§ Data to use:
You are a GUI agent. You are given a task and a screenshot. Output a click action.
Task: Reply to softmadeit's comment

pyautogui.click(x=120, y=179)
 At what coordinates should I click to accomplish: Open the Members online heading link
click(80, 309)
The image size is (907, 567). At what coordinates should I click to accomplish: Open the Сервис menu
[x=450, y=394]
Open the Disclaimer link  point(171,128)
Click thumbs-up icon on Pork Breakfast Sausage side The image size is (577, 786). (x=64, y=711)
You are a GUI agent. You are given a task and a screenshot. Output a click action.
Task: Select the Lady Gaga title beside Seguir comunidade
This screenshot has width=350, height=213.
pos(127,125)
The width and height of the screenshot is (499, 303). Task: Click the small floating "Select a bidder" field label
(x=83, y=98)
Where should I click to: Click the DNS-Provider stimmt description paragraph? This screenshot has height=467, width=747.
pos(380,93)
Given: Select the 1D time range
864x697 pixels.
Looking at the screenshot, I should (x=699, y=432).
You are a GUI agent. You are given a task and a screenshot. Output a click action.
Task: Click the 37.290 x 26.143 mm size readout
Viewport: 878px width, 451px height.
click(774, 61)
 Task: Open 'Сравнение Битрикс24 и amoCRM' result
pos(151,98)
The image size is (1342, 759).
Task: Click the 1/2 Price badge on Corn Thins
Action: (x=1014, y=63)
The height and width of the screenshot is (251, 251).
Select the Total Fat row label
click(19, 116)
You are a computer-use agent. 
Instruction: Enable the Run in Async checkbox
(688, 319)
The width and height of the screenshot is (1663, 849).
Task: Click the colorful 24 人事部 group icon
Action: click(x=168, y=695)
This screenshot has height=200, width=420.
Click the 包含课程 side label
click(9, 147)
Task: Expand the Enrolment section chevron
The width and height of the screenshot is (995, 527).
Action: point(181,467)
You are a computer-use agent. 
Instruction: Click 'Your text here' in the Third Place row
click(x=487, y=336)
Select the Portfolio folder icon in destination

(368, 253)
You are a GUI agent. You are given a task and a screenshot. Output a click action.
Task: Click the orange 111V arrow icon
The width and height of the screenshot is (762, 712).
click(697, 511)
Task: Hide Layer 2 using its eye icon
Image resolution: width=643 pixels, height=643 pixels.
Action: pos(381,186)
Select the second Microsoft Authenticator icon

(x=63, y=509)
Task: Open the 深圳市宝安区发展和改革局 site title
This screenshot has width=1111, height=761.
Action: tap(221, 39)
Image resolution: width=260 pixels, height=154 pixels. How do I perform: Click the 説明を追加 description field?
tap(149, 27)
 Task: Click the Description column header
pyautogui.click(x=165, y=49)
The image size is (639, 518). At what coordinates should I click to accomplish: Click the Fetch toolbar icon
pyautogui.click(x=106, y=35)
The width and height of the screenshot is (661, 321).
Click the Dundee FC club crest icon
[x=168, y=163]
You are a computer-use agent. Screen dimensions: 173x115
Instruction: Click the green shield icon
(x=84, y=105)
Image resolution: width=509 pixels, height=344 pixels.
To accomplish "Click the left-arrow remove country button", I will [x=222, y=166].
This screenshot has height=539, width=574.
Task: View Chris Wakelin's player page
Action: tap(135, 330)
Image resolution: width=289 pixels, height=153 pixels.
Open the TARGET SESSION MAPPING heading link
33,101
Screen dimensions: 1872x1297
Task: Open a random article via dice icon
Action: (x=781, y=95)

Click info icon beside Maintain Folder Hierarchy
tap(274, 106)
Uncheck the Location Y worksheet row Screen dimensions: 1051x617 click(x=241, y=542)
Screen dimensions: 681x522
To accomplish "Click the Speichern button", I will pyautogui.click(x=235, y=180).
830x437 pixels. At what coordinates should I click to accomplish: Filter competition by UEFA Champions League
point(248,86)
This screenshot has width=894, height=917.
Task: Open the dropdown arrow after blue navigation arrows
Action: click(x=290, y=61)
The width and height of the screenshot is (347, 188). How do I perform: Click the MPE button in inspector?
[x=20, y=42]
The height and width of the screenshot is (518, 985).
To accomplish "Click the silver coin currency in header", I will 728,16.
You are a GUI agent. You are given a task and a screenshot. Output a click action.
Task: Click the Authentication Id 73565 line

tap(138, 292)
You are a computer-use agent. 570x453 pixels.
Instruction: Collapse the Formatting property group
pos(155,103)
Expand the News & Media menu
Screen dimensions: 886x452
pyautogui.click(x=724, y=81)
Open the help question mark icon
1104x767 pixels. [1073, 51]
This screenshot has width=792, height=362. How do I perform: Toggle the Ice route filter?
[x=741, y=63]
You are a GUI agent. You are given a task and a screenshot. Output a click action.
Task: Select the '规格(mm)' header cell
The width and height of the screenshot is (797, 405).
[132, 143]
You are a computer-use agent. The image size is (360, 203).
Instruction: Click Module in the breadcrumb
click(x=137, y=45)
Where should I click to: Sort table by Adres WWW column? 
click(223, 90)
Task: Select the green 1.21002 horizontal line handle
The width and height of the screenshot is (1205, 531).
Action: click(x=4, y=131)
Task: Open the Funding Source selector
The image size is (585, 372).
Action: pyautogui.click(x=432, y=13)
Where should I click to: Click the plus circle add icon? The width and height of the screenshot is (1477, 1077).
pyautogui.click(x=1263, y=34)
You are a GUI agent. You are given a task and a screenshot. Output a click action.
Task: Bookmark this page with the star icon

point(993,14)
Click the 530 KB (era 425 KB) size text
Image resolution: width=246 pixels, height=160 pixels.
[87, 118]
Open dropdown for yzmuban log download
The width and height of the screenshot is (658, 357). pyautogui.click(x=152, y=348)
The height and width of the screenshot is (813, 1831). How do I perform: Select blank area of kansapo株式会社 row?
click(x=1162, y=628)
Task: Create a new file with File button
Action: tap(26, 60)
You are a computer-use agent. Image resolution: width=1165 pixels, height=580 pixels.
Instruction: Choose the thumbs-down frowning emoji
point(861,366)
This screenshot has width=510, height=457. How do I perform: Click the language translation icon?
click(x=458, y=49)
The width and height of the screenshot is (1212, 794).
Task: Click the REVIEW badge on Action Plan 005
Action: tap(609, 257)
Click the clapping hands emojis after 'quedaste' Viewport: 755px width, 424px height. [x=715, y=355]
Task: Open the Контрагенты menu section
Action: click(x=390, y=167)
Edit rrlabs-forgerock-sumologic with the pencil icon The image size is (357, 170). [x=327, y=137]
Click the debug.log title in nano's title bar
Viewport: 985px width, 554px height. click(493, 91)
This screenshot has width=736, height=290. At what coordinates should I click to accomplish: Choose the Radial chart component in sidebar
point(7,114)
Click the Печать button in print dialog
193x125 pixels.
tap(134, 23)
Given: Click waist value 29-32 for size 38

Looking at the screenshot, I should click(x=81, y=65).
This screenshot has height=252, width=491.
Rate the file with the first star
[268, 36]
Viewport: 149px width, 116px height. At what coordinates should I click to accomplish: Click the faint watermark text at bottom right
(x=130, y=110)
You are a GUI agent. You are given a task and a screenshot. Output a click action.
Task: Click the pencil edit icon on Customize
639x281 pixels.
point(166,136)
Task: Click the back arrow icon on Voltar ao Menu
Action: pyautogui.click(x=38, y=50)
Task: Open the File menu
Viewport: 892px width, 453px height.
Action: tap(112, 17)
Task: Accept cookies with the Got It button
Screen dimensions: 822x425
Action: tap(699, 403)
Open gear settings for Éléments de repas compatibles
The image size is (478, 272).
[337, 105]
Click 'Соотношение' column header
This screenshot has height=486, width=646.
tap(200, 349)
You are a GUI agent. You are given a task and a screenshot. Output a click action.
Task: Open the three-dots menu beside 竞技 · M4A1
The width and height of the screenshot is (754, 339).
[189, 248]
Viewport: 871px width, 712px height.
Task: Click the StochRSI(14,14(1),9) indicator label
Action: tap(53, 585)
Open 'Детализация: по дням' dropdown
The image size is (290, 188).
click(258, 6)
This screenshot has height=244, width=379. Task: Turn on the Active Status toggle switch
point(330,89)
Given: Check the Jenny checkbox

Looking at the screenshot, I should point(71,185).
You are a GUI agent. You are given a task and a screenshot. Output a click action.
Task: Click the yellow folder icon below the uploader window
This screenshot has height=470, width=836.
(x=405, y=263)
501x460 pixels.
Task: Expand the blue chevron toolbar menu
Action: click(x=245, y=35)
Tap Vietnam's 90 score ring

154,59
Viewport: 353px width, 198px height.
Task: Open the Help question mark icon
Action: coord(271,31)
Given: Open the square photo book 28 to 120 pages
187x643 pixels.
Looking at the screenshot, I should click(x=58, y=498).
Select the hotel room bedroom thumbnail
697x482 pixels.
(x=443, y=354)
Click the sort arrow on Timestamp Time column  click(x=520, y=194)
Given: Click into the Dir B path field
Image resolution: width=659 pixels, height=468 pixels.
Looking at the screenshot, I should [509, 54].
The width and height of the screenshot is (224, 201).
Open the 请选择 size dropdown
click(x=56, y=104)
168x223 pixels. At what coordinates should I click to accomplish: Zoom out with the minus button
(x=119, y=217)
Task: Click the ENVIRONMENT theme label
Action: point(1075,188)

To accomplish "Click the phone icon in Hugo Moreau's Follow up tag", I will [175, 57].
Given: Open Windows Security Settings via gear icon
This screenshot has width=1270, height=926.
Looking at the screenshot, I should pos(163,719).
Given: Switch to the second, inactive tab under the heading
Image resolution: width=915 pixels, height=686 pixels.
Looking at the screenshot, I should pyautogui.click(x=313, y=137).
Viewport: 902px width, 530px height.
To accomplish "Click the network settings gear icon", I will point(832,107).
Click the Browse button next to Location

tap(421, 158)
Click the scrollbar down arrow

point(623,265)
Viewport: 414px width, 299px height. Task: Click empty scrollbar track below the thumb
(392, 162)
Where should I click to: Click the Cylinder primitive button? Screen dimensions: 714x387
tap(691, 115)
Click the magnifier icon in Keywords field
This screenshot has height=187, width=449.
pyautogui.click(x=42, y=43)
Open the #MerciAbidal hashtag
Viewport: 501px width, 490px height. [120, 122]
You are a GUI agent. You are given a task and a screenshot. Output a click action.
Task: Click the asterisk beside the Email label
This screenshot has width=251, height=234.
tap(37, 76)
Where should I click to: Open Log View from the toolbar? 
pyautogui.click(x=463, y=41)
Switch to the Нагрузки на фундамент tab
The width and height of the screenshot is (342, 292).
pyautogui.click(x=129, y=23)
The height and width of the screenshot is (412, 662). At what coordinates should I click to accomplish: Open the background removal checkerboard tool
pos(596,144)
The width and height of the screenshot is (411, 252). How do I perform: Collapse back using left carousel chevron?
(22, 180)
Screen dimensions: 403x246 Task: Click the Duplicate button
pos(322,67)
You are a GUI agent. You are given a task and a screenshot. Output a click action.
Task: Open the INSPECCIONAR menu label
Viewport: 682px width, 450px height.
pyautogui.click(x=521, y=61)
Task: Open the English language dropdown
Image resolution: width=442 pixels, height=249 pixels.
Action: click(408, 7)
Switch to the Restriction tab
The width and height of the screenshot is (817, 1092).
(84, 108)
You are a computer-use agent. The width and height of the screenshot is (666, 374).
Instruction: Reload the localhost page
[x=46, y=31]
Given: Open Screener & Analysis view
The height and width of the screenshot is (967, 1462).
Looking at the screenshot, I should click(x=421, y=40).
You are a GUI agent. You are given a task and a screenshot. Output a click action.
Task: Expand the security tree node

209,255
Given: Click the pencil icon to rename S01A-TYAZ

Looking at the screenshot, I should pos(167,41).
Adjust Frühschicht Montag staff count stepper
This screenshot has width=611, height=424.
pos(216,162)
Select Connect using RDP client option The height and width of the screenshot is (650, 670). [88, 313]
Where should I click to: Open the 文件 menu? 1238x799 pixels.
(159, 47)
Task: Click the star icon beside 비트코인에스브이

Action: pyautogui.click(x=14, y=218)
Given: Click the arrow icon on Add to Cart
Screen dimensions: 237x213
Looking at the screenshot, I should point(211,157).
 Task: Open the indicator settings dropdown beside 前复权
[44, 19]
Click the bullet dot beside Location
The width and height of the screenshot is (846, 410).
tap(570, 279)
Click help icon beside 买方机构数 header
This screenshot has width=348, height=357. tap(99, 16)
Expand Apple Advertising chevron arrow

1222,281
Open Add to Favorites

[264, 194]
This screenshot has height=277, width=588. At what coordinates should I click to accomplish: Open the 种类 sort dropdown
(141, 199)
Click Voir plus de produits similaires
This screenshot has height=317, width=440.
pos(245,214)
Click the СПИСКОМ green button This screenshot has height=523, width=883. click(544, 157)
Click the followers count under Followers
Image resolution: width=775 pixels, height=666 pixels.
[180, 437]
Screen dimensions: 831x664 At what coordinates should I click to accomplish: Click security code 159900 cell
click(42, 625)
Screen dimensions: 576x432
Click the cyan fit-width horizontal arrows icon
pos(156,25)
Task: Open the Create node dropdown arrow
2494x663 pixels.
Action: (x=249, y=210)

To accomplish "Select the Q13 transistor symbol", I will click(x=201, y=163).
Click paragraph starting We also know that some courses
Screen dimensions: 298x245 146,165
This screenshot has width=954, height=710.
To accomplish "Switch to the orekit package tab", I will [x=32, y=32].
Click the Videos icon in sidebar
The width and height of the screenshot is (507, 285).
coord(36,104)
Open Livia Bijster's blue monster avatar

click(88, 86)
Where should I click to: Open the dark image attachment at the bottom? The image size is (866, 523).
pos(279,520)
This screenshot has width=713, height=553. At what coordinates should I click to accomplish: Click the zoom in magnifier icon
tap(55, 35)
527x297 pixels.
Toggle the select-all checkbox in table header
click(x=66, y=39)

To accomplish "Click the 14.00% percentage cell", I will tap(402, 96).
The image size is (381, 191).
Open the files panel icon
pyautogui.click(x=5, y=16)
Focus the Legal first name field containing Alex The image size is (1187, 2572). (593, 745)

§ Task description:
Once you have found every line in the listing that holds the string "computer", copy each of them.

§ Task output:
You are a computer-use agent. 
You are a computer-use agent. 
You are a computer-use agent. Screen dimensions: 173x115
You are a computer-use agent. 570x453 pixels.
You are a computer-use agent. The image size is (360, 203).
You are a computer-use agent. Image resolution: width=1165 pixels, height=580 pixels.
You are a computer-use agent. The width and height of the screenshot is (666, 374).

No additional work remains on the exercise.